At Vector Space Model (VSM) there are some documents and a query which are represented as vectors in a n-dimentional space, where each dimension represents a term (of dictionary). To find the similarity between the query and the each document applies the type of cosine similarity. After that, similarities are sorted in descending order.
How does this program work?
1. Insert terms
- Manually
- From file
- txt
- xml
- No
- Yes
You have to fill in one query and 2-10 documents. To increase the documents, change the value of field "Number of docs".
You have to give only .txt or .xml file format. For convenience, you can download the example of file you want to see the template.
The file should consist of all documents you want to insert, each one of them must begin with "D: " and with "Q: " must begin the query. The query must be only one and the number of documents must be at least two. Each one has to be in different lines!
This file should consist not only of all the documents and the query, but also: the variation of term frequency (one for the documents and one for the query), the variation of inverse document frequency (one for the documents and one for the query), the variation of normalization (one for the documents and one for the query) and the distance method that the algorithm will use.
After you fill out everything you want, click on tab '2. Insert parameters'.
2. Insert parameters
Some fields at this step are skipped by uploading an xml file!
Here we give all the parameters of the algorithm except for the documents and query that gave them previously.
Field 'tf for documents' is one of the variations of term frequency for documents and it can be natural (n), logarithm (l) or augmented (a).
Field 'tf for query' is one of the variations of term frequency for query and it can be natural (n), logarithm (l) or augmented (a).
Field 'idf for documents' is one of the variations of inverse document frequency for documents and it can be no (n) or idf (t).
Field 'idf for query' is one of the variations of inverse document frequency for query and it can be no (n) or idf (t).
Field 'normalization for documents' is one of the variations of normalization for documents and it can be none (n) or cosine (c).

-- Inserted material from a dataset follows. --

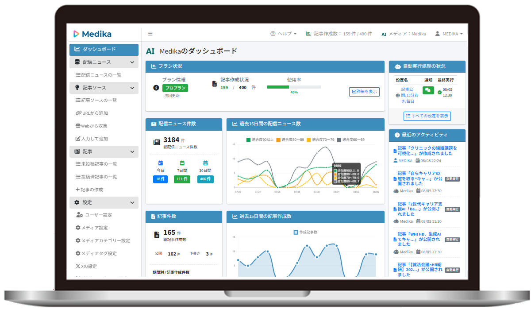Open 未投稿記事の一覧 in the sidebar
The height and width of the screenshot is (310, 531).
point(99,164)
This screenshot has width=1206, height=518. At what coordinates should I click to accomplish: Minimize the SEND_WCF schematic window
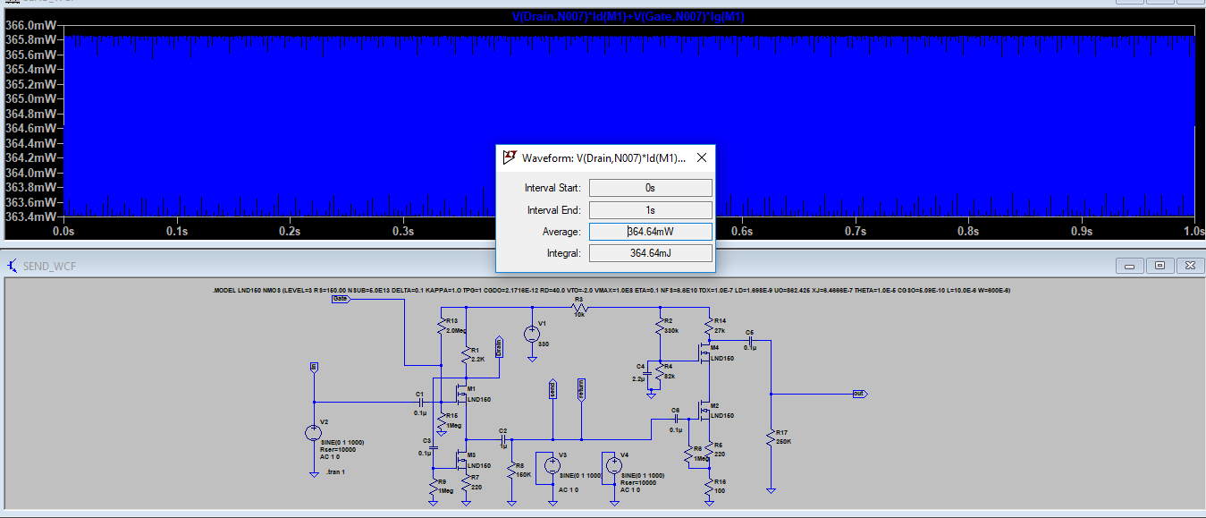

Field 'normalization for query' is one of the variations of normalization for query and it can be none (n) or cosine (c).
Field 'Distance/Similarity method' has the method that will be used for calculating the distance/similarity between query and documents.
-------------------------------------------------------------------------------------------------------------------------------------------------------------------------------------------------------------------
The next exist and at XML files.
There is a question that asks if you want to use some other collection or the one you inserted.
If you click 'No' you have nothing else to do.
If you click 'Yes', you have to fill in the field 'N' with the number of documents you have in your collection and for each term the number of documents that appears.
After you fill out everything you want, click on tab '3. Results'.
3. Results
You see the results.